Cassandra Dodge glad to be back home

DeWayne Bartels
Taken from the back of a MC-130 while in Southeast Asia 2009.

When Air Force Staff Sgt. Cassandra Dodge landed in Nepal she knew she was on hostile ground.

She just did not know how hostile or in what way.

As Dodge stepped off the plane — armed to provide security — she took her post on one side of the plane.

A male member of a civilian security team upon seeing her started running toward her at full speed.

Dodge’s male counterpart guarding the other side of the plane noticed and moved toward Dodge getting between her and the civilian.

“What,” the civilian said, derisively, “did you bring THAT here for and why did you let her off the plane?”

Globe trotter

Dodge, 25, laughed as she recounted the encounter while sitting in Mika’s Coffee House July 5.

She encountered similar situations in Iraq. It was part of what made military life interesting for her. But, not interesting enough to keep her.

Dodge officially became a civilian on Monday and Eureka is home once again.

The military was a natural choice for Dodge. She followed her father and two older sisters into the military.

A younger sister is now serving in the Navy.

Dodge started her military career in December 2006.

She spent two years at the Royal Air Force base in Mildenhall in the United Kingdom and two years at Okadena Air Base in Okinawa.

She joined the Security Services team and then went into Special Operations, which provides security for Air Force planes flying into locations considered hostile to American interests.

Her work took her to many exotic locales such as Cambodia, Thailand, the Phillipines, Nepal, Bangladesh, Malaysia, South Korea and Indonesia.

She was involved in Operation Iraqi Freedom, Operation Enduring Freedom and the Joint Task Force Horn of Africa.

Dodge helped in humanitarian missions earthquake relief in Java and Japan.

Easy decision

Dodge said it was not a hard decision going into the military.

“I went to college for two years and got a degree in nothing. I didn’t know what I wanted to do with my life,” she said. “I said to myself, ‘I need some direction.’”

She said going into the military was a good decision. She said it was better than she expected.

“I went overseas. It got handed to me. I was actually very blessed,” she said.  

Dodge said while the experience was good it was not easy.

“It’s a regimented life. It’s difficult. It’s the military,” she said. “The physical part was my biggest challenge. I needed the challenge.”

The challenges she faced changed her, Dodge said.

“I’m a much more confident person than I used to be.

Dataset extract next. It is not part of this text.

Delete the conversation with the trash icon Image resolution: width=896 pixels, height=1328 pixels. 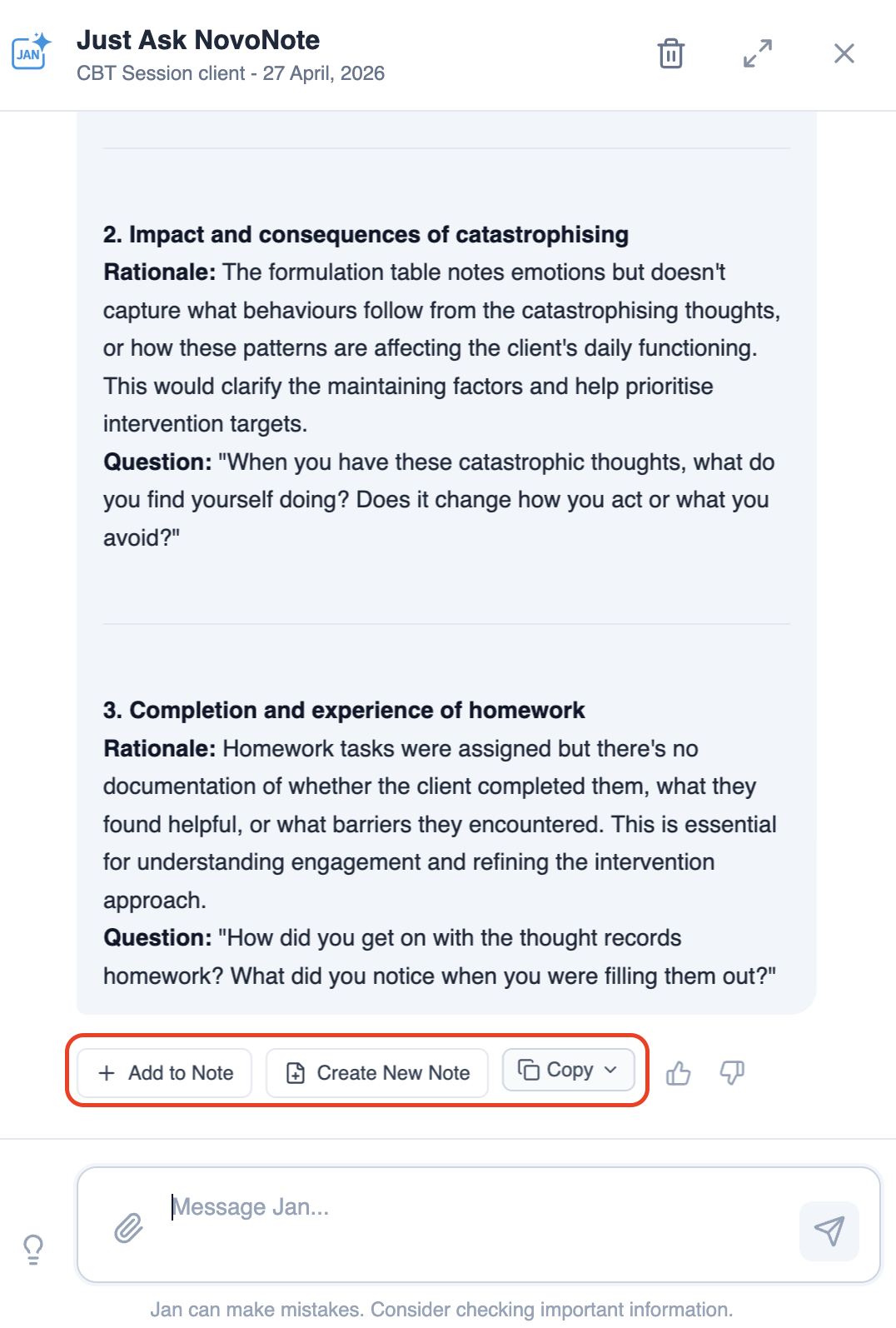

I’d always second guess myself in the past. I pushed myself and proved myself.”

The best part of military life, she said, was the people she met and the places she visited.

The worse part, she said, was the politics.

Not an issue

Addressing the controversy about women in the military and sexism, Dodge said she never encountered it in the personnel around her.

“I only experienced it in other nations. I wasn’t really surprised. It wasn’t a problem,” Dodge said.

“I was raised by a strong woman. If I would have experienced it from my Air Force counterparts it would have just motivated me to try harder. Women were valued in the Air Force. I never saw anyone from my unit treat females any differently. I was never treated differently because of my gender. The way you were treated was based on your ability. It was skills that mattered, not your gender.”

Dodge said she would recommend the military to any young woman.

“I would tell them it is mentally challenging,” she said. “You can get past the physical. What got me through was my sense of humor. I also kept a positive attitude.”

New plans

Now she plans to go to Illinois State University and study criminal justice and theater production.

“Security Forces was a jack-of-all-trades job. I enjoyed my time in the military but it wasn’t what was going to make me happy,” Dodge said.

Dodge said she now has more control of her destiny.

Her dream job is doing light and sound design for a major theater or a touring theater group.

She will have her criminal justice degree to fall back on, as well.

But, for now, she is still in fighting mode.

Her fight now is with boredom.

“I need to get to school. It will give me something to do day-to-day,” she said. “In school I will have a routine. Now, I have too little to do and too much time to do it. Now that I’m no longer a globe trotter I will get antsy.”